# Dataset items
* * * * * * *

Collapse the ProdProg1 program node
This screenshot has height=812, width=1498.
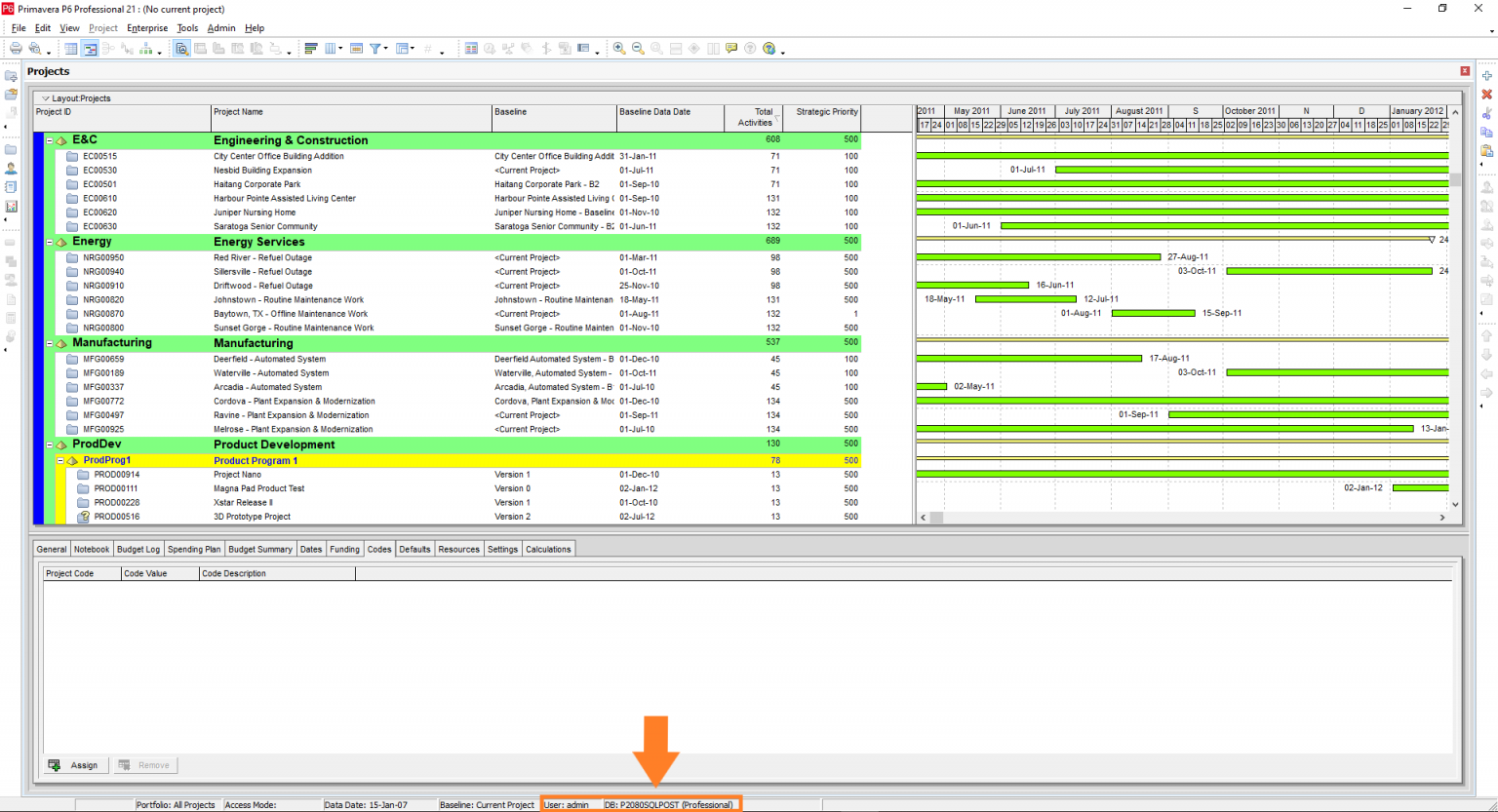coord(59,459)

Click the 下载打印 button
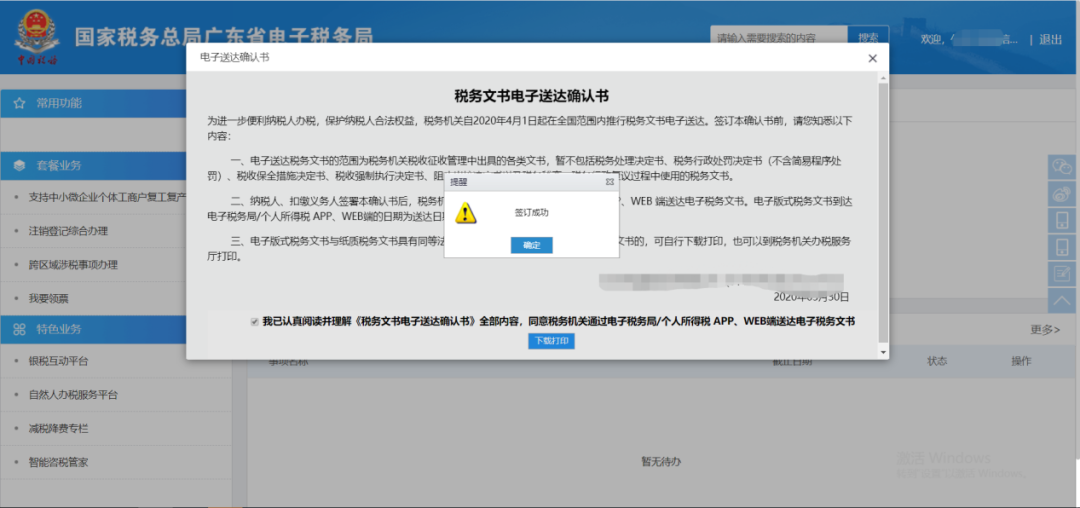pos(551,341)
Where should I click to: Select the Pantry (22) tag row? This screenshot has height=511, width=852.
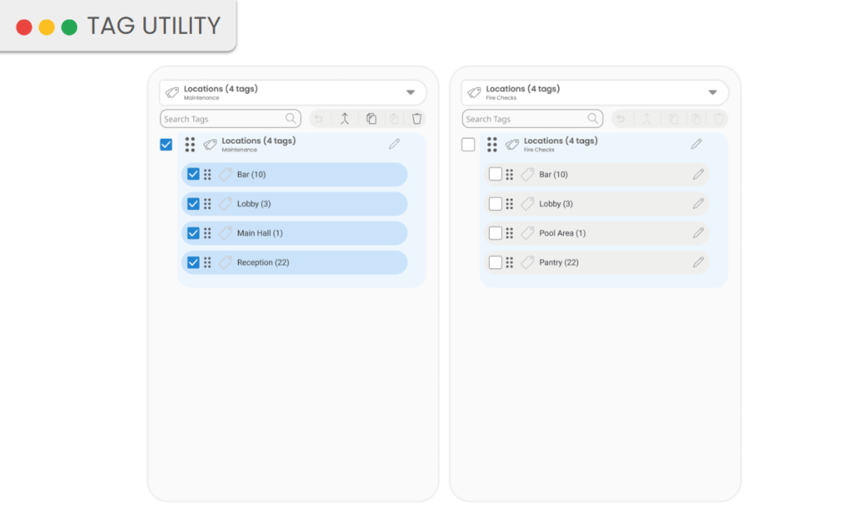[600, 262]
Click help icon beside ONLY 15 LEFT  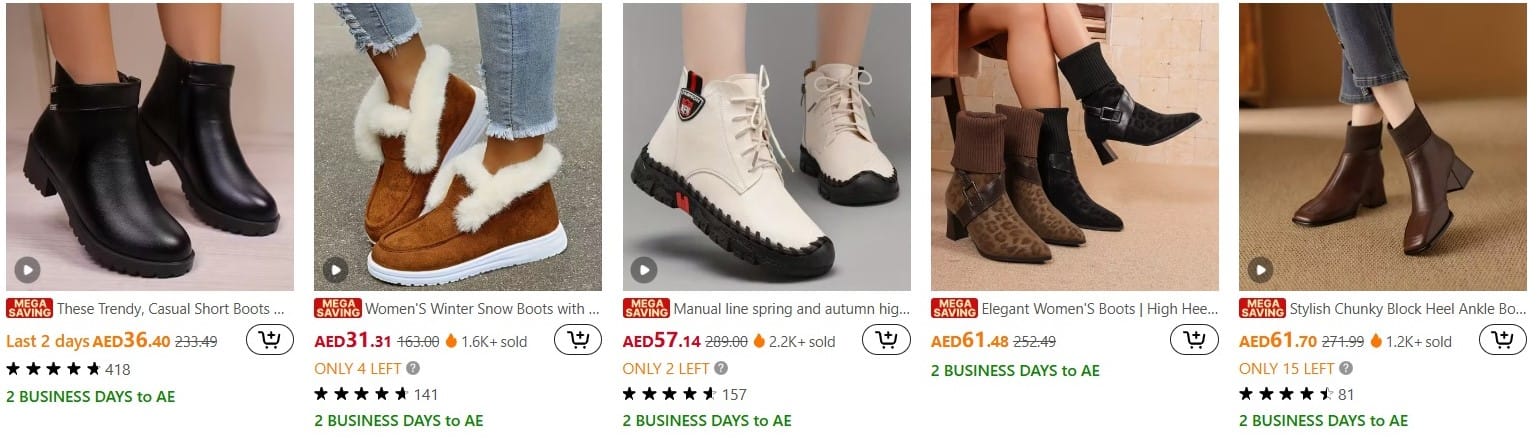[x=1345, y=368]
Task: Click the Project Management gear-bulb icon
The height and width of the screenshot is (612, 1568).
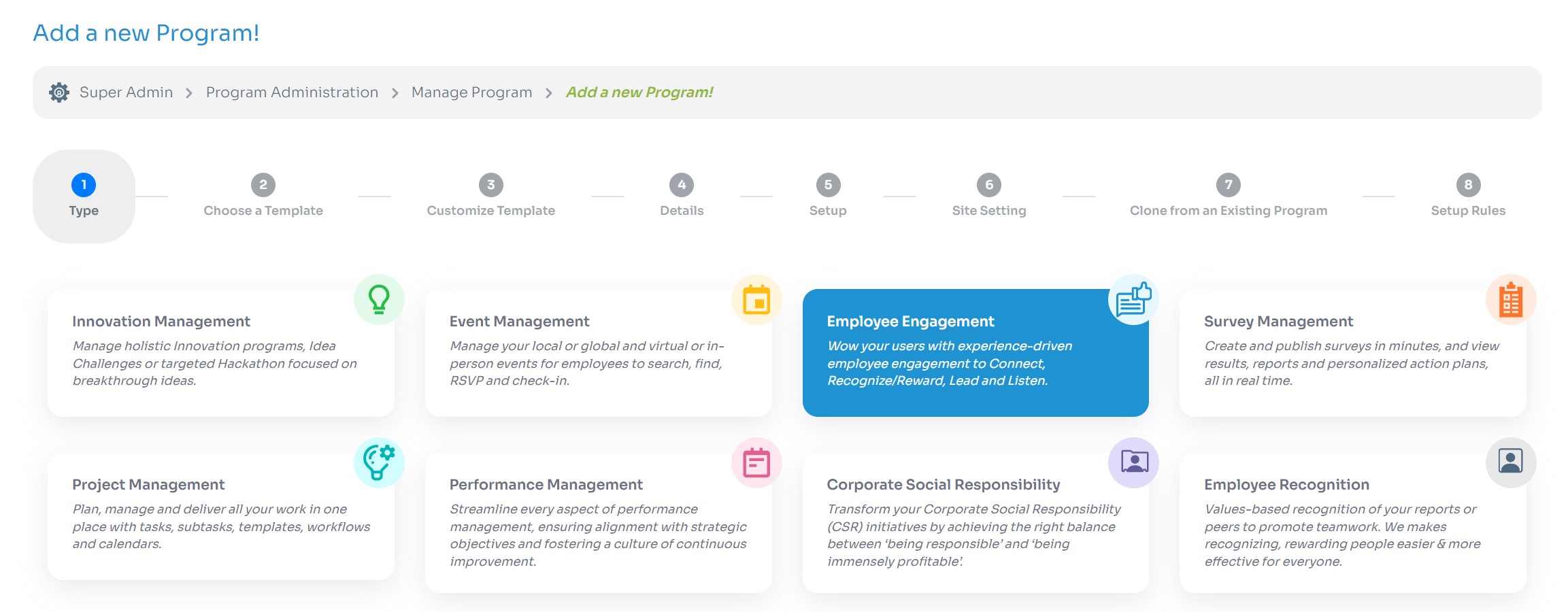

* * * * * * *

# TASK GOAL
Return verbatim every line from the line containing "Task: Click the" to the last line of the entries above, inclusive, and leave out the pictures.

# RESPONSE
Task: Click the Project Management gear-bulb icon
The height and width of the screenshot is (612, 1568).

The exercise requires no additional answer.